En la evaluación de la cultura en Arequipa durante el año que acaba de pasar, el diario El Pueblo ubicó a la dirección desconcentrada  del Ministerio de Cultura como la institución con gestión más influyente. Unas semanas después la ministra Álvarez Calderón exhibió un grosero desdén ante este hecho y reemplazó a la directora local en medio de Explayarte, el festival que lleva la cultura a miles de veraneantes.

Durante décadas el gobierno central limitó su interés por la cultura de nuestra ciudad a una actividad puramente burocrática que convirtió al antiguo INC y la reciente filial del Ministerio en entidades de precario funcionamiento y escasa iniciativa que algunos calificaron como una simple mesa de partes. Su alarmante inexistencia en la vida cultural de la ciudad era justificada  por los sucesivos directores a causa del reducido presupuesto. Sin embargo, en los últimos años, durante la gestión de Julia Barreda, hemos visto un cambio notorio. Sin que el mentado presupuesto haya engordado, la región ha disfrutado de una serie de novedosos eventos culturales y una defensa combativa del patrimonio monumental y arqueológico. Durante la gestión de Julia Barreda se ha democratizado considerablemente la cultura,  convocando a artistas jóvenes y convirtiendo a los lugares públicos en espacio para actividades auténticamente culturales (mucho más sofisticadas que esas de la industria del entretenimiento que patéticamente suelen disfrazarse de “culturales”). De esta manera sitios como el mercado de San Camilo, el tradicional cementerio de La Apacheta, el balneario de Mollendo  fueron espacio para músicos, pintores y poetas.
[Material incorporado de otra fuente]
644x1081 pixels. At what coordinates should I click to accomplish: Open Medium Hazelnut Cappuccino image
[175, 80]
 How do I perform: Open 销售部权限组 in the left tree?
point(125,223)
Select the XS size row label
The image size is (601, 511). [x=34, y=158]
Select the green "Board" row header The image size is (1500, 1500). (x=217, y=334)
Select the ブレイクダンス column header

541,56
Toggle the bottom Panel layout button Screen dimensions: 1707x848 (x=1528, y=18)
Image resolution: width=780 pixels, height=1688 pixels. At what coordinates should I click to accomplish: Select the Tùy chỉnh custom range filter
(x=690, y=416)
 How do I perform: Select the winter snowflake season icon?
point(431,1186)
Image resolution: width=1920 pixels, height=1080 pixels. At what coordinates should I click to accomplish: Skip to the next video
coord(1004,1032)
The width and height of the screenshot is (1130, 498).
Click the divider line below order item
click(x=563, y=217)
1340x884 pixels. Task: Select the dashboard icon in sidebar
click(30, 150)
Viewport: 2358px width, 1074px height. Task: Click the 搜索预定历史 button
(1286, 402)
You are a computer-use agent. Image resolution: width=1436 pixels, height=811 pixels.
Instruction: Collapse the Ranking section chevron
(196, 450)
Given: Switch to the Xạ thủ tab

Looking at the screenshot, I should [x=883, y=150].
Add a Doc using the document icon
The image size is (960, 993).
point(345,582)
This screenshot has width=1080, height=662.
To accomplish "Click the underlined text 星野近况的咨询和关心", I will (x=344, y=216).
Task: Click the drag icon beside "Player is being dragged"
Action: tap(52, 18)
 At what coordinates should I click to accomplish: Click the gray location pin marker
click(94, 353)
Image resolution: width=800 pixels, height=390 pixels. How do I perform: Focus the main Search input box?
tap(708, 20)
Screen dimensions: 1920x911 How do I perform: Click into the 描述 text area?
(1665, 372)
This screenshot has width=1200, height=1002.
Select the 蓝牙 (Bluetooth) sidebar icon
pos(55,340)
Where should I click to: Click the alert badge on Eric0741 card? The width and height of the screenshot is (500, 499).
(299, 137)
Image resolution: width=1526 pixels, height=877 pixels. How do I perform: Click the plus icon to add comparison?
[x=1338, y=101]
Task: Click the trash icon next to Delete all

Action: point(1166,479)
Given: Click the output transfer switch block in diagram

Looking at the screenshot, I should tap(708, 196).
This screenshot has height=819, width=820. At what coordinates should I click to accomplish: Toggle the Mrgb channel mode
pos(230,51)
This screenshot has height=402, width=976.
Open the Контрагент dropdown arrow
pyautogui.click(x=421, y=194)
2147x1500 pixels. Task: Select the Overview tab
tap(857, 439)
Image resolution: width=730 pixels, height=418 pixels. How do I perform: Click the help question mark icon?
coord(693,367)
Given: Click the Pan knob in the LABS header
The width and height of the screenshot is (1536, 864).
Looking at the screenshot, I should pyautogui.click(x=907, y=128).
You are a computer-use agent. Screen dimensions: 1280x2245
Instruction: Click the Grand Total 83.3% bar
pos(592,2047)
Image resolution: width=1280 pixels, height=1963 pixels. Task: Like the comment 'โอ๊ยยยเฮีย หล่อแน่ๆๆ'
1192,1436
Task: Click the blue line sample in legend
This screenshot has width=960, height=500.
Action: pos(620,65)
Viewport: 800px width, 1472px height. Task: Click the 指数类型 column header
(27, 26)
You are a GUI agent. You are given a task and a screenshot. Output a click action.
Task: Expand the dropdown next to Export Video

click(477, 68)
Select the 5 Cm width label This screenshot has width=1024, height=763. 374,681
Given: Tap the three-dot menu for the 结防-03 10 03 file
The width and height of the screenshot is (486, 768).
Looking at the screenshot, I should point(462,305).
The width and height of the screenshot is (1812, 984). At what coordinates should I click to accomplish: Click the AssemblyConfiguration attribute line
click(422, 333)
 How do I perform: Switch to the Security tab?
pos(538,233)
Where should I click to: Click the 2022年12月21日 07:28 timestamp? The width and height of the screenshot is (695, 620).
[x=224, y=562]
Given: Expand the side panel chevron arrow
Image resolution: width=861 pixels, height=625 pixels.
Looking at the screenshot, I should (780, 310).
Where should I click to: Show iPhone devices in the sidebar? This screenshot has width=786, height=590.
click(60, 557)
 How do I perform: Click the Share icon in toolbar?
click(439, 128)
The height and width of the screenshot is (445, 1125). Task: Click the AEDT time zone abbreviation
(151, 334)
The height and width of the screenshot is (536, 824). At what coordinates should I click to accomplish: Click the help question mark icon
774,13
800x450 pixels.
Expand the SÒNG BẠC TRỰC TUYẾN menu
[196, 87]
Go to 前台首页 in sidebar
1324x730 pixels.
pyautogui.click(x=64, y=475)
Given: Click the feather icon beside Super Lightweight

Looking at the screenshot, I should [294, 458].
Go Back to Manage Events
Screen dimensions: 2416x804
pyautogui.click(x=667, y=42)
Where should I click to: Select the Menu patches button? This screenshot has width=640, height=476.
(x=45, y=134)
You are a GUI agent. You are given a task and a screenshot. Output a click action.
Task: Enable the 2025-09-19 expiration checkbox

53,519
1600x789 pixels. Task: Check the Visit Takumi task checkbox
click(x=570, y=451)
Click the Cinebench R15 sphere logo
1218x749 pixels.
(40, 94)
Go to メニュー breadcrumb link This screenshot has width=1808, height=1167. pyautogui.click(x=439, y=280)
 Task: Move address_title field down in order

Por medio de gestiones directas Julia Barreda consiguió también que el ex gobernador regional Juan Manuel Guillén le entregase al ministerio un nuevo y muy amplio local. Esta joven funcionaria implementó además una amplia labor editorial dirigida a los sectores populares. Destaca en especial una gruesa selección de textos de especialistas locales sobre el centro histórico. ¿Cómo hizo esto con el siempre  escaso presupuesto? Pues simplemente con algo que suele escasear entre los burócratas: coraje, creatividad y compromiso. La opción de la ministra Álvarez Calderón es retornar al pasado, donde en Arequipa el Ministerio de Cultura brillaba por su ausencia.